Exercise instructions:
From the listing below, pull each line that includes "computer".

Supplied entries:
=== Section Start ===

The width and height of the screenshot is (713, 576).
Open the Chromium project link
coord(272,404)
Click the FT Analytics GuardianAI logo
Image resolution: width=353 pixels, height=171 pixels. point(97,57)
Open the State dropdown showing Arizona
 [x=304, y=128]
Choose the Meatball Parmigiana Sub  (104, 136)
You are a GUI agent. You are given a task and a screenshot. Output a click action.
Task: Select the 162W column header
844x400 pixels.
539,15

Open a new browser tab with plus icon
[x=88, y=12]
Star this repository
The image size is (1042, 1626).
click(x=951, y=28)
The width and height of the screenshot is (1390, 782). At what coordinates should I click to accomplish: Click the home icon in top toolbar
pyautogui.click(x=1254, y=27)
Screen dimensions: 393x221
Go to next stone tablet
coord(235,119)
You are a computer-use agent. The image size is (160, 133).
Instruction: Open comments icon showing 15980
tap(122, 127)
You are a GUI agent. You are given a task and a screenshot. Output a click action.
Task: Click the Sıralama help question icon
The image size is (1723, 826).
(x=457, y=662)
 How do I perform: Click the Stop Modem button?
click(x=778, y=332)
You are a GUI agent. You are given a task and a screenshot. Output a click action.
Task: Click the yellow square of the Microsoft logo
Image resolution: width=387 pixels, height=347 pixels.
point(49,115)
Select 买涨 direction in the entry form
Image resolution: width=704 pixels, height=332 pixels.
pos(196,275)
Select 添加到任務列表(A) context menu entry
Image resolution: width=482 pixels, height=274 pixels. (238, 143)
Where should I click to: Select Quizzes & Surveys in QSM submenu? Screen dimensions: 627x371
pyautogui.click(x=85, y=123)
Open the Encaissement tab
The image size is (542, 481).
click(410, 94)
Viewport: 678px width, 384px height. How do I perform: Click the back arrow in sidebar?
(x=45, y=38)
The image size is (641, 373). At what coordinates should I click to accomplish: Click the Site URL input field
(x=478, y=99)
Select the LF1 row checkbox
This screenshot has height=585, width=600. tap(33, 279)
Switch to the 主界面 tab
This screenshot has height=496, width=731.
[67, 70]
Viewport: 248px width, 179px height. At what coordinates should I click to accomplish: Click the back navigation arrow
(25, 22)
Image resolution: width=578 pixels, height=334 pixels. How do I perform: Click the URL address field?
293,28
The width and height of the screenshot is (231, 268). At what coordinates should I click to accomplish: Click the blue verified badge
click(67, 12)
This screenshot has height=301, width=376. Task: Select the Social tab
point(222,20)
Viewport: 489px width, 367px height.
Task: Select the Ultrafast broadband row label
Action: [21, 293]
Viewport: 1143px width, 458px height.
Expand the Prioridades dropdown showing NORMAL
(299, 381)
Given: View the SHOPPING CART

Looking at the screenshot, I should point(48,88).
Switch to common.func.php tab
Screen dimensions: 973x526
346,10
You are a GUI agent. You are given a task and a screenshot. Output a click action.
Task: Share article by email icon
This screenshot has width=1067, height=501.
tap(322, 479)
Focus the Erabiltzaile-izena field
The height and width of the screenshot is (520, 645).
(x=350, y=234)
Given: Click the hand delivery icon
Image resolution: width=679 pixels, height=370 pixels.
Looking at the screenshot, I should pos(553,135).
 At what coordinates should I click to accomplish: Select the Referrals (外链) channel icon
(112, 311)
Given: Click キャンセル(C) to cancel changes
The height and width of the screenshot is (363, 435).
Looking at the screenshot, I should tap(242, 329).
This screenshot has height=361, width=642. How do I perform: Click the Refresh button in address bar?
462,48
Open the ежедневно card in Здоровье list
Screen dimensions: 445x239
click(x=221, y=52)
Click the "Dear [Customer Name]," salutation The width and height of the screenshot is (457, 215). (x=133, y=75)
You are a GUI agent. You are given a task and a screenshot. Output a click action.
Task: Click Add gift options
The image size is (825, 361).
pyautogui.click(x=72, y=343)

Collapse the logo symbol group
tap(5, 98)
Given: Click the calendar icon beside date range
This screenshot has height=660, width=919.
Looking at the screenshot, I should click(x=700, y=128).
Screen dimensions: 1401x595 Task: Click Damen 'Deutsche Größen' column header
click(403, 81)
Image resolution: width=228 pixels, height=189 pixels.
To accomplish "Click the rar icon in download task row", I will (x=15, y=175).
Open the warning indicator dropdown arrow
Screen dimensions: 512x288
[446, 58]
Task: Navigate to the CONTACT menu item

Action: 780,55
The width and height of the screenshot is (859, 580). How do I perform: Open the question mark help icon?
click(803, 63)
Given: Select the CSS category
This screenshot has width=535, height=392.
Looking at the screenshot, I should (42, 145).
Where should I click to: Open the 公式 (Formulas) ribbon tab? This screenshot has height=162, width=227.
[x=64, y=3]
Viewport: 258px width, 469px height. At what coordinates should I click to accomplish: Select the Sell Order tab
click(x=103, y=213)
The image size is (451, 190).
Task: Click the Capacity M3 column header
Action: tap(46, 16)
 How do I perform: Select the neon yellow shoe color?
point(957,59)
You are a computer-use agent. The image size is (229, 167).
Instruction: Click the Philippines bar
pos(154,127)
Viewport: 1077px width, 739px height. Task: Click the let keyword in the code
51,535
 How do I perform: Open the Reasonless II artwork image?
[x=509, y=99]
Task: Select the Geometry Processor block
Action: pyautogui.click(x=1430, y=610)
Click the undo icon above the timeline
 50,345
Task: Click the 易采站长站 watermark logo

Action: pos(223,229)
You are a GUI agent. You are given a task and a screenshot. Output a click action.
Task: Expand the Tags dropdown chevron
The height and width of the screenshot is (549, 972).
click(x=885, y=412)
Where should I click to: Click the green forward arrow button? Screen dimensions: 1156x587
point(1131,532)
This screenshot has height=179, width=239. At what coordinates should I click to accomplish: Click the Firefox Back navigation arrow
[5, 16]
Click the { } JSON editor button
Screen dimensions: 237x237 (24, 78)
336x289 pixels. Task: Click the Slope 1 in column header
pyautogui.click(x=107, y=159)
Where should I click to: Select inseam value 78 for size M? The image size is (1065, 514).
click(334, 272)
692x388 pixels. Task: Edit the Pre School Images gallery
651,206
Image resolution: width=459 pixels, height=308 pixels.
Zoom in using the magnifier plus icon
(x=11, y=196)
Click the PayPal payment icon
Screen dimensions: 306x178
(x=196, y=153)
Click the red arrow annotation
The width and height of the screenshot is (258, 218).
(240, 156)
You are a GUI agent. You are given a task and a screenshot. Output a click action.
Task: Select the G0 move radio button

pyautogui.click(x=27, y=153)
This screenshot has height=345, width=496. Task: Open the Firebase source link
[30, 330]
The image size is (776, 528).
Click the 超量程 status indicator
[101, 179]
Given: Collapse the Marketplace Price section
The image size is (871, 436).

=== Section End ===

Task answer:
You are a computer-use agent. The image size is (160, 133).
You are a computer-use agent. The image size is (229, 167).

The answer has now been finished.